Landscape design refers to the arrangement of various attributes found in a backyard, a park, any area that can be refined and modified for both practical and aesthetic objectives. The art of landscape design (and it is just as much of an art as it is a functional component for beautifying your home or any outdoor space) incorporates an assorted variety of conceptual facets that are geared toward affecting the visual perception of a landscape.
These concepts work in concert with one another so as to create a visually dynamic and engaging perception for the viewer. This is accomplished by first placing an importance on the concept of harmony in your design, whereas a theme is chosen and conveyed in a uniform manner throughout the entire landscape.

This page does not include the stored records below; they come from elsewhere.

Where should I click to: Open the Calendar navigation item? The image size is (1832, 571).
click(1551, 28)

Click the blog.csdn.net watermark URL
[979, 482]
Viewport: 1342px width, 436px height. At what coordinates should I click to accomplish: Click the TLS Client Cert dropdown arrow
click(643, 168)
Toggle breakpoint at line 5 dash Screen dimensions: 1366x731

Such a thing could be implemented in any number of ways, whether it means utilizing one dominant color or creating repetitive aspects over the entire landscape. But harmony will only work if you also incorporate a sense of balance and proportion. When harmony is attained in the aesthetics and functionality of a landscape it means that the eye of the viewer detects that all the pieces now fit together in the service of conveying a distinct and apparent thematic approach.

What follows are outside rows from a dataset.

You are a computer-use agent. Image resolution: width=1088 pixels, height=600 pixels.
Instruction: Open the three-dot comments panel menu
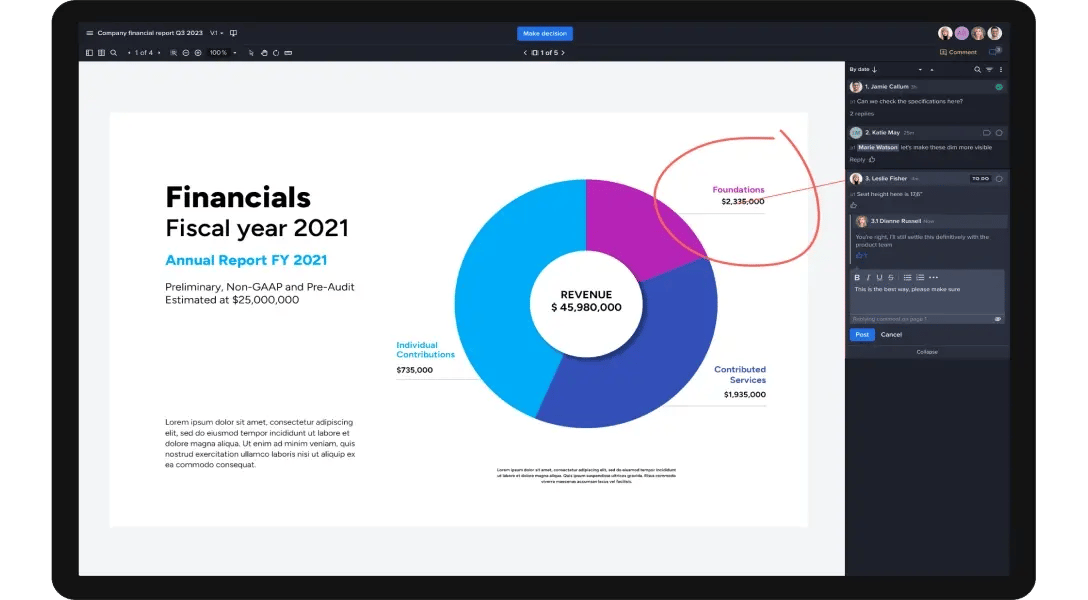pos(1001,70)
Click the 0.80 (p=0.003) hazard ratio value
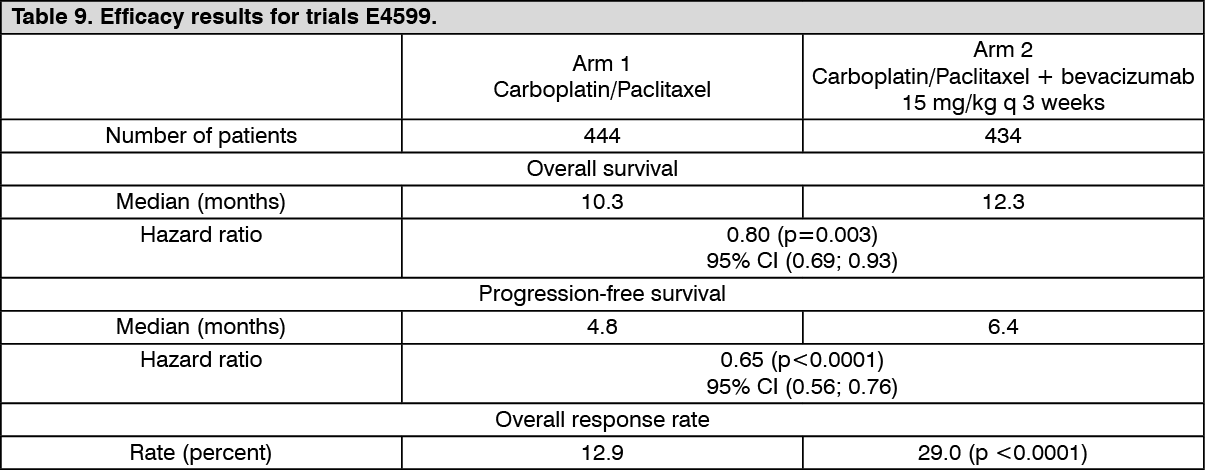1205x470 pixels. click(x=802, y=235)
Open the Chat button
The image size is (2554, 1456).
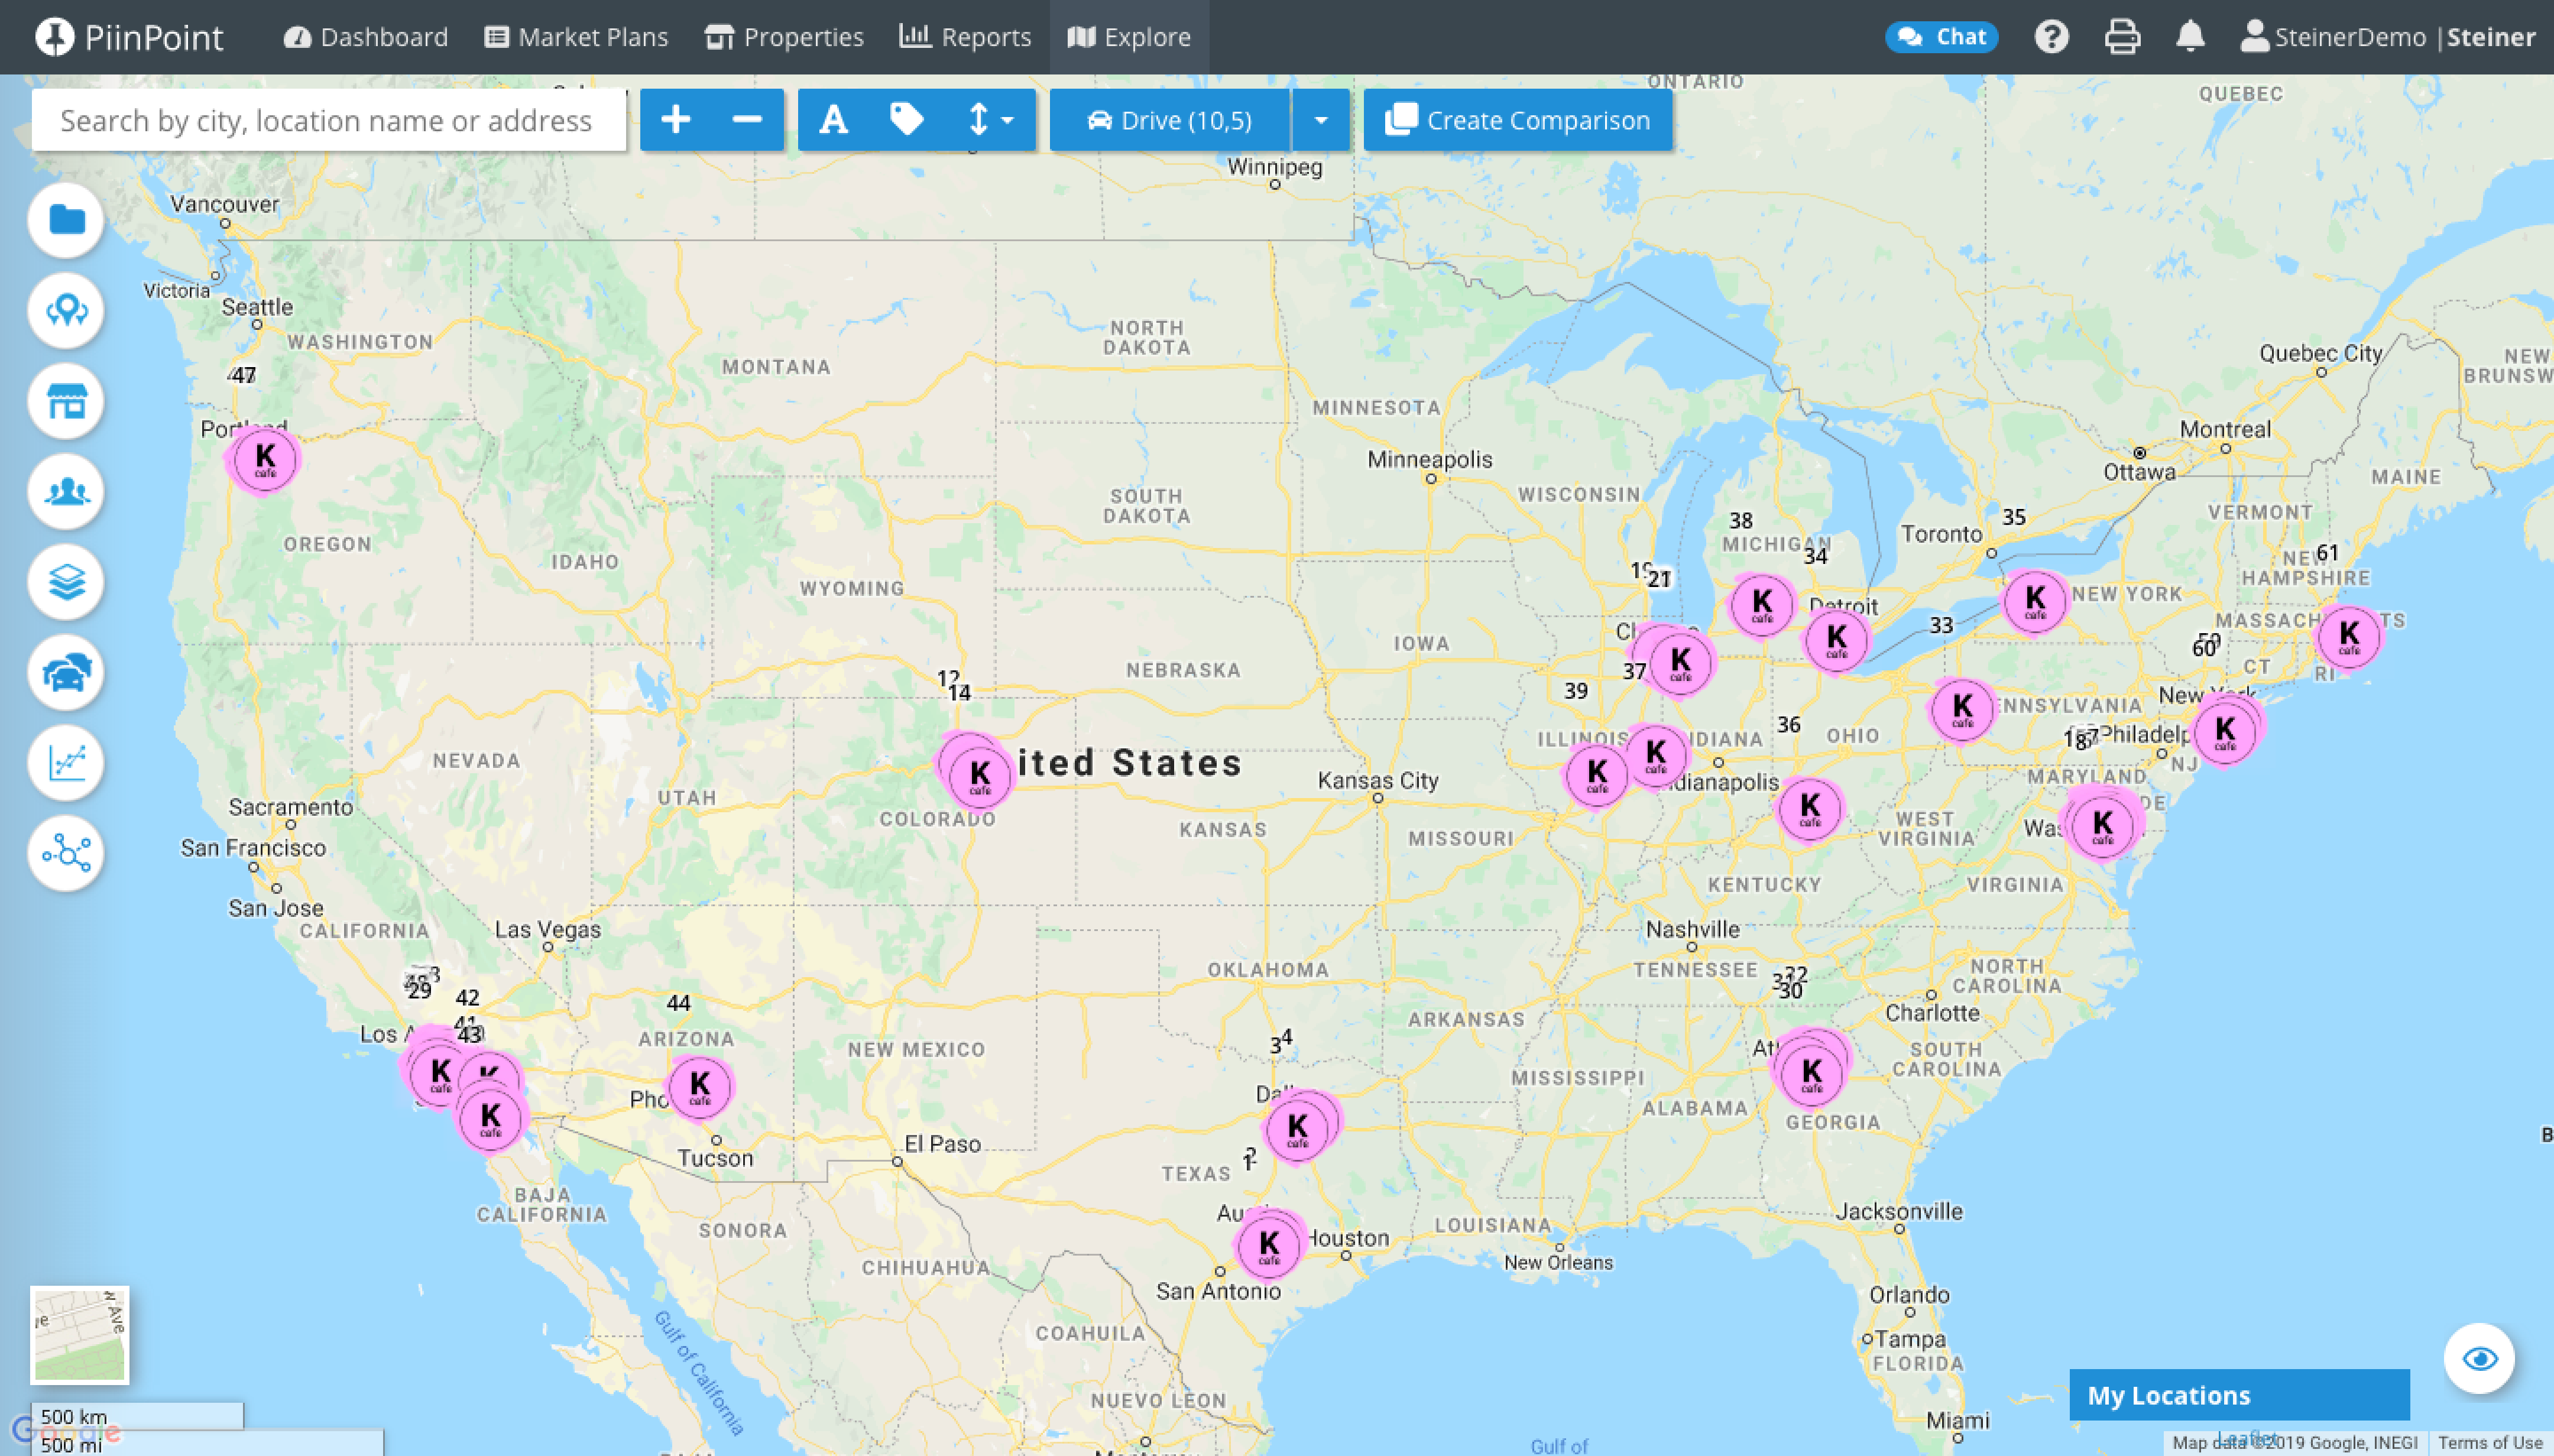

Balance refers to a juxtaposition of two sectors of the landscape which works alongside the concept of proportion in restoring harmony to the area. For there to be proper proportion in any landscape, the sizes of the various components or the sizes of collections of these components bunched together must fit when compared to one another.
Having one component be massive largely in relation to the other components around it can throw your harmony off balance and allow that one component to dominate your eyeline. When all the elements of your landscape are proportioned in relation to each other, it achieves a more successful sense of balance and harmony across your full landscape.
Landscape Design is Fluid
There is no hard and fast rule to creating the ideal landscape design. That’s because it can be achieved in many different facets that suit the taste of the individual. Not everyone likes the same kind of greenery around their home or in a public park.

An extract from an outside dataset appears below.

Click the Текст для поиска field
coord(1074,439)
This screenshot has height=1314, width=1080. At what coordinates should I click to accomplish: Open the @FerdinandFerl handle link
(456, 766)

Designers work to create their vision based upon their own personal preferences and/or those of the individuals for whom they are doing this type of work. But a landscape designer may be hired for his or her affinity to a certain type of aesthetic or because they are known for working with a specific type of plant or shrubbery.
But to suggest there is only one way to craft landscape design is incorrect. There are many acceptable solutions to designing a landscape and while there may be certain designs that many might agree are “better” or “worse” than others, it all really comes down to the person for whom the design is being developed and executed. Some designers may want to use Pete Rose mulch in their overall aesthetic, others may not want to use mulch at all.
Landscape design themes truly supports the old adage that “beauty is in the eye of the beholder”.